■ **Exercise brief**:
Please restate the data word for word, in full.

-- Extracted records follows --

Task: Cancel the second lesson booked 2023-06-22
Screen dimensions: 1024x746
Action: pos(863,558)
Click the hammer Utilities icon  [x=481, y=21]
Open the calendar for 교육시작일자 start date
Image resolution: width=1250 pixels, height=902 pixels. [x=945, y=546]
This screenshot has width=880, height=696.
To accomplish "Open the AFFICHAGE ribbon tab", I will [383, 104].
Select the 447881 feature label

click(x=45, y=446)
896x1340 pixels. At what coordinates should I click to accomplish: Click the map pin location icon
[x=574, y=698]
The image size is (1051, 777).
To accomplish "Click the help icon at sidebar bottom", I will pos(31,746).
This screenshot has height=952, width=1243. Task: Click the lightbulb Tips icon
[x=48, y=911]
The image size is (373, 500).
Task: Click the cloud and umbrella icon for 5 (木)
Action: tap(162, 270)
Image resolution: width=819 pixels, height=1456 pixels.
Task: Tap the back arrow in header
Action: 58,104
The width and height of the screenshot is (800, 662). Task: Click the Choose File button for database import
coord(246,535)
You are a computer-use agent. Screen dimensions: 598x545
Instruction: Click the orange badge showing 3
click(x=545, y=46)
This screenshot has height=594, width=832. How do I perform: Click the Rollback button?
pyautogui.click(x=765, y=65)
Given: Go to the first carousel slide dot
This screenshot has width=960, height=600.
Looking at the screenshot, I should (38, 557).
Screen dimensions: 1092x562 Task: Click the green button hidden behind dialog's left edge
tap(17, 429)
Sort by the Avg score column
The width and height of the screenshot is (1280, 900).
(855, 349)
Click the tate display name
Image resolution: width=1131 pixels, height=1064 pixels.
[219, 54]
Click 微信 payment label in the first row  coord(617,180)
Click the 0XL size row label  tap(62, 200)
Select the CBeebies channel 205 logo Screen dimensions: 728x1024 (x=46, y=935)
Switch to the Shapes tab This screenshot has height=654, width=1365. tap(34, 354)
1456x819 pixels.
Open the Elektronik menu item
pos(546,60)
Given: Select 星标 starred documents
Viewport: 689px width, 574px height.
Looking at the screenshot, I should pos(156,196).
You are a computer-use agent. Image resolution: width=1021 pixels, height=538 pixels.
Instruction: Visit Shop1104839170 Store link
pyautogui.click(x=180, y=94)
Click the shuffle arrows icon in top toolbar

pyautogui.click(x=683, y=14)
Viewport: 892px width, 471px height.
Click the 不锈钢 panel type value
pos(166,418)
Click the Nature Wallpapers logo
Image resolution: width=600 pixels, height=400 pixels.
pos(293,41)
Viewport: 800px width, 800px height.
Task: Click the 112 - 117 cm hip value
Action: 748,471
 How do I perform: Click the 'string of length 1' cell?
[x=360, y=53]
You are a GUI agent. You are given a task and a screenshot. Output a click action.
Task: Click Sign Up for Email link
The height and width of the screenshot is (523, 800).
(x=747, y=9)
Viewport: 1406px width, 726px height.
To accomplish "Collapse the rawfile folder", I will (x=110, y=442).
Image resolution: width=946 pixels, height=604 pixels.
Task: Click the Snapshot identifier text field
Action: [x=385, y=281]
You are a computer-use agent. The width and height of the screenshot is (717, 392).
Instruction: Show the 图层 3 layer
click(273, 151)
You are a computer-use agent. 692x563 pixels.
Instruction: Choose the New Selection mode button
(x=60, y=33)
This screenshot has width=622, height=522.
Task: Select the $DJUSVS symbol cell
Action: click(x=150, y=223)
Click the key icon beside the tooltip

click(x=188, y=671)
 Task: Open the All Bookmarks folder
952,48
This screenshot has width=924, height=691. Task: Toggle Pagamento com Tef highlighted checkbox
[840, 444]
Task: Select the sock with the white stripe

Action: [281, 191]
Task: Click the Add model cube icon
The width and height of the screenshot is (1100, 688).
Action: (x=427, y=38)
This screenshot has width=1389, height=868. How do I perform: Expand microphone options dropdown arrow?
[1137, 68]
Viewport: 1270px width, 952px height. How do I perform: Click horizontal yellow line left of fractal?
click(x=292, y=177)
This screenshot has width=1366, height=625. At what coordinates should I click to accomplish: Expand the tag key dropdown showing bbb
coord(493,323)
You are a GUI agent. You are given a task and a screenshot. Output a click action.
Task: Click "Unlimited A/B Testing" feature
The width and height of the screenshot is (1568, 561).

-- Extracted records concluded --

■ **Exercise output**:
Task: Cancel the second lesson booked 2023-06-22
Screen dimensions: 1024x746
Action: pos(863,558)
Click the hammer Utilities icon  [x=481, y=21]
Open the calendar for 교육시작일자 start date
Image resolution: width=1250 pixels, height=902 pixels. [x=945, y=546]
This screenshot has width=880, height=696.
To accomplish "Open the AFFICHAGE ribbon tab", I will [383, 104].
Select the 447881 feature label

click(x=45, y=446)
896x1340 pixels. At what coordinates should I click to accomplish: Click the map pin location icon
[x=574, y=698]
The image size is (1051, 777).
To accomplish "Click the help icon at sidebar bottom", I will pos(31,746).
This screenshot has height=952, width=1243. Task: Click the lightbulb Tips icon
[x=48, y=911]
The image size is (373, 500).
Task: Click the cloud and umbrella icon for 5 (木)
Action: tap(162, 270)
Image resolution: width=819 pixels, height=1456 pixels.
Task: Tap the back arrow in header
Action: 58,104
The width and height of the screenshot is (800, 662). Task: Click the Choose File button for database import
coord(246,535)
You are a computer-use agent. Screen dimensions: 598x545
Instruction: Click the orange badge showing 3
click(x=545, y=46)
This screenshot has height=594, width=832. How do I perform: Click the Rollback button?
pyautogui.click(x=765, y=65)
Given: Go to the first carousel slide dot
This screenshot has width=960, height=600.
Looking at the screenshot, I should (38, 557).
Screen dimensions: 1092x562 Task: Click the green button hidden behind dialog's left edge
tap(17, 429)
Sort by the Avg score column
The width and height of the screenshot is (1280, 900).
(855, 349)
Click the tate display name
Image resolution: width=1131 pixels, height=1064 pixels.
[219, 54]
Click 微信 payment label in the first row  coord(617,180)
Click the 0XL size row label  tap(62, 200)
Select the CBeebies channel 205 logo Screen dimensions: 728x1024 (x=46, y=935)
Switch to the Shapes tab This screenshot has height=654, width=1365. tap(34, 354)
1456x819 pixels.
Open the Elektronik menu item
pos(546,60)
Given: Select 星标 starred documents
Viewport: 689px width, 574px height.
Looking at the screenshot, I should pos(156,196).
You are a computer-use agent. Image resolution: width=1021 pixels, height=538 pixels.
Instruction: Visit Shop1104839170 Store link
pyautogui.click(x=180, y=94)
Click the shuffle arrows icon in top toolbar

pyautogui.click(x=683, y=14)
Viewport: 892px width, 471px height.
Click the 不锈钢 panel type value
pos(166,418)
Click the Nature Wallpapers logo
Image resolution: width=600 pixels, height=400 pixels.
pos(293,41)
Viewport: 800px width, 800px height.
Task: Click the 112 - 117 cm hip value
Action: 748,471
 How do I perform: Click the 'string of length 1' cell?
[x=360, y=53]
You are a GUI agent. You are given a task and a screenshot. Output a click action.
Task: Click Sign Up for Email link
The height and width of the screenshot is (523, 800).
(x=747, y=9)
Viewport: 1406px width, 726px height.
To accomplish "Collapse the rawfile folder", I will (x=110, y=442).
Image resolution: width=946 pixels, height=604 pixels.
Task: Click the Snapshot identifier text field
Action: [x=385, y=281]
You are a computer-use agent. The width and height of the screenshot is (717, 392).
Instruction: Show the 图层 3 layer
click(273, 151)
You are a computer-use agent. 692x563 pixels.
Instruction: Choose the New Selection mode button
(x=60, y=33)
This screenshot has width=622, height=522.
Task: Select the $DJUSVS symbol cell
Action: click(x=150, y=223)
Click the key icon beside the tooltip

click(x=188, y=671)
 Task: Open the All Bookmarks folder
952,48
This screenshot has width=924, height=691. Task: Toggle Pagamento com Tef highlighted checkbox
[840, 444]
Task: Select the sock with the white stripe

Action: [281, 191]
Task: Click the Add model cube icon
The width and height of the screenshot is (1100, 688).
Action: (x=427, y=38)
This screenshot has width=1389, height=868. How do I perform: Expand microphone options dropdown arrow?
[1137, 68]
Viewport: 1270px width, 952px height. How do I perform: Click horizontal yellow line left of fractal?
click(x=292, y=177)
This screenshot has width=1366, height=625. At what coordinates should I click to accomplish: Expand the tag key dropdown showing bbb
coord(493,323)
You are a GUI agent. You are given a task and a screenshot. Output a click action.
Task: Click "Unlimited A/B Testing" feature
The width and height of the screenshot is (1568, 561).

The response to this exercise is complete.